Count the lines in the rows below that contain the string "resolution" and give only that number.

>> Start

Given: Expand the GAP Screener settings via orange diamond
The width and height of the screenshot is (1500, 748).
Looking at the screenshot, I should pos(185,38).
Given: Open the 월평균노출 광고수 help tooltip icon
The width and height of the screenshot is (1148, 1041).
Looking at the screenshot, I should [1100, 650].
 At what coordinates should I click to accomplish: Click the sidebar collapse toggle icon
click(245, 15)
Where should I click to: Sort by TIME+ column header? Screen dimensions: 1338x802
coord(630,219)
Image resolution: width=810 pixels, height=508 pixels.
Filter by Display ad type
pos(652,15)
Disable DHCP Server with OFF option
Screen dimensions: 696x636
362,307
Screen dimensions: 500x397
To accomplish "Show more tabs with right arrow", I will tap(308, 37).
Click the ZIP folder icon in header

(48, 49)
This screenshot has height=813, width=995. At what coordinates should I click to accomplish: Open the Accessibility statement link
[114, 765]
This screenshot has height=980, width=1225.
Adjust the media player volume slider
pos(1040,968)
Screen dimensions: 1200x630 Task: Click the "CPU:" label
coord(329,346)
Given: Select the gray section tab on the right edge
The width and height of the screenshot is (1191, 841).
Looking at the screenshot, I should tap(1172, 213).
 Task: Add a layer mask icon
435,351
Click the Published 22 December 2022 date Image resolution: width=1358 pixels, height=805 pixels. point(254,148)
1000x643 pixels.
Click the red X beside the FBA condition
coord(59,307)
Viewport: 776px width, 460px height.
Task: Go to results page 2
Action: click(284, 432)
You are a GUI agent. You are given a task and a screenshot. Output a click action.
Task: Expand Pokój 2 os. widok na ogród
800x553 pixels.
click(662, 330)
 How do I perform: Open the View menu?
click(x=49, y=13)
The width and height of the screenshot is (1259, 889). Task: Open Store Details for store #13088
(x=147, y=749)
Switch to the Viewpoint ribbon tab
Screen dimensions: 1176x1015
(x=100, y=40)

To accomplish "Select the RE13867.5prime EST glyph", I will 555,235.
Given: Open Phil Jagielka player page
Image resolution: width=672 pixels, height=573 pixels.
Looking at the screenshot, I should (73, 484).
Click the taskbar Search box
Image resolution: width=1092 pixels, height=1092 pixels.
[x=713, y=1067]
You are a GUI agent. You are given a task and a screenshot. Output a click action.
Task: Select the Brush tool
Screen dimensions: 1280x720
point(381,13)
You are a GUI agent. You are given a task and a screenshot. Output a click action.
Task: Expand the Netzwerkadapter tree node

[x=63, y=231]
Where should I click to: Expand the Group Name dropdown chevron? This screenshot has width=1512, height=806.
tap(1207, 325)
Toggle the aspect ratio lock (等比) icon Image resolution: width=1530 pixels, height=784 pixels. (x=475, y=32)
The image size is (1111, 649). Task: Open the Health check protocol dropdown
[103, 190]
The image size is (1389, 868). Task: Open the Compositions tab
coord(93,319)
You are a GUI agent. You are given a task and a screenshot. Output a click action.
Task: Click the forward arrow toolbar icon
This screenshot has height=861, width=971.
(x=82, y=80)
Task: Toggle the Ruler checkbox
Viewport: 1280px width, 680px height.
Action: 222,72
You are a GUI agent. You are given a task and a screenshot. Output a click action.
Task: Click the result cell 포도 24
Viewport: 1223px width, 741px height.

>> End

▶ [RESULT]:
5